Britain's fight for survival: Fortress Britain 1940
Forget the Dad's Army myth. With powerful leaders, a well-armed Home Guard and some terrifying new weapons, Britain was well prepared to meet a Nazi invasion. Leo McKinstry takes up the story...
This article was first published in the September 2014 issue of BBC History Magazine
There was a mood of tension in the air that bright morning in the summer of 1940, as the military personnel, scientific experts and government officers gathered at the top of the cliff overlooking the Solent estuary in Hampshire. Next to this distinguished group stood a row of 10 large Scammell petrol tankers, from each of which stretched a long pipe, snaking down the 30‑foot-high cliff, across the shoreline and out into the sea. At a given signal, the valves on the 10 petrol tankers were opened, and almost immediately the pipes began to deliver oil into the water at a rate of 12 tonnes an hour.
What happened next profoundly impressed the gathering. A series of flares and sodium pellets were fired into the sea. As they ignited the oil, a gigantic wall of flame raged up from the surface with such intensity that it seemed as if the sea itself had begun to boil, while thick black smoke climbed thousands of feet above the fiery barrage.
The remarkable sight of the burning sea sent a wave of excitement through the military and the government. Why? Well this experiment, held at Titchfield on 24 August 1940, took place at a moment when the fate of Britain hung in the balance. With most of western Europe now under the control of Hitler’s Reich, an imminent German invasion seemed inevitable.

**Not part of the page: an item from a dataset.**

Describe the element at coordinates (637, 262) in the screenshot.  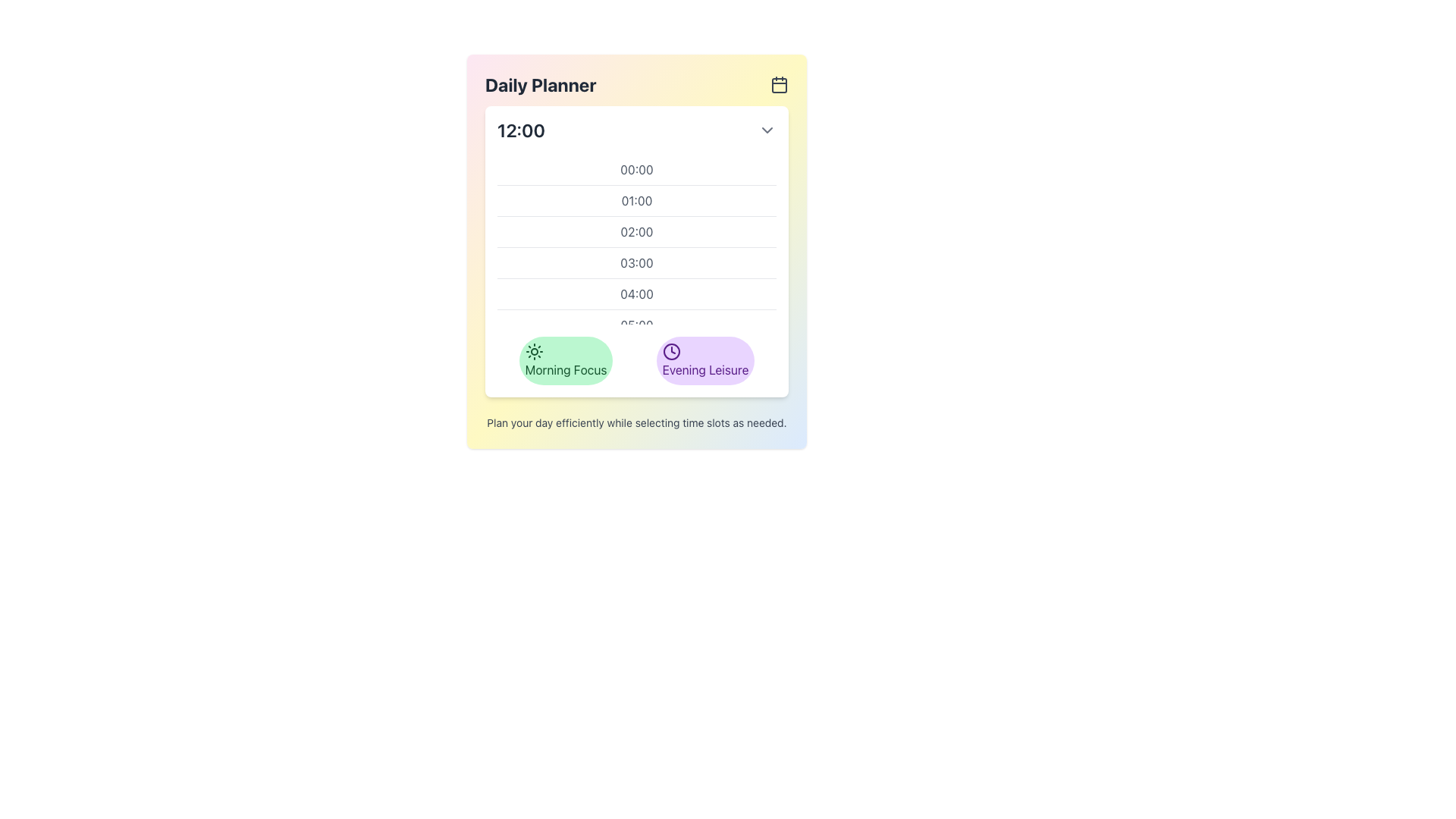
I see `the text option displaying '03:00' in the time selection dropdown` at that location.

In the skies over southern England, the RAF fought heroically to stop the Luftwaffe gaining air superiority, one of the essential conditions for any seaborne assault launched by Hitler. But now the British authorities felt that they might have another weapon that could be highly effective against an invader. One of those who witnessed the Titchfield trial, Vice Admiral Sir Geoffrey Arbuthnot, called it “an outstanding success”, adding: “I do not believe that any landing forces would attempt to pierce the flames even if the force were aware of the width of fire.”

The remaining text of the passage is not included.